Our previous long noncoding RNA (lnc RNA ) microarray revealed that lnc RNA ‐ TCONS _00026907 is aberrantly expressed between cervical cancer tissues and adjacent tissues. This study aims to explore the potential role of TCONS _00026907 in the development of cervical cancer. The expression levels of TCONS _00026907 in cervical cancer tissues and adjacent tissues from 83 patients of cervical cancer were detected by quantitative real‐time polymerase chain reaction and the survival rate was analyzed. In vitro, HeLa and SiHa cells were transfected with small hairpin RNA (sh RNA )‐ TCONS _00026907, then cell proliferation, cycle distribution, apoptosis, migration and invasion were measured.

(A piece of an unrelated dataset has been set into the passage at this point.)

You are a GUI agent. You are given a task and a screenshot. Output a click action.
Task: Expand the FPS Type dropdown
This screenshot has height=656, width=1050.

To confirm TCONS _00026907 regulates expression of ELK 1 through inhibiting miR‐143‐5p, overexpression of miR‐143‐5p and silencing of ELK 1 were, respectively, performed in HeLa and SiHa cells. Results showed that TCONS _00026907 level was significantly higher in cervical cancer tissues compared to noncancerous tissues and the survival rate was lower in the high expression group. Silencing of TCONS _00026907, overexpression of miR‐143‐5p and silencing of ELK 1 inhibited cervical cell cycle, proliferation, migration, and invasion, but promoted apoptosis, respectively. Furthermore, silencing of TCONS _00026907 suppressed the growth of cervical tumors and altered the expression of ELK 1, p‐ ELK 1, C‐fos, Cyclin D1 and Bcl‐2 in vivo. Our study identifies TCONS _00026907 as a potent proto‐oncogene and indicates that TCONS _00026907/miR143‐5p/ ELK 1 regulatory pathway plays an important role in cervical cancer.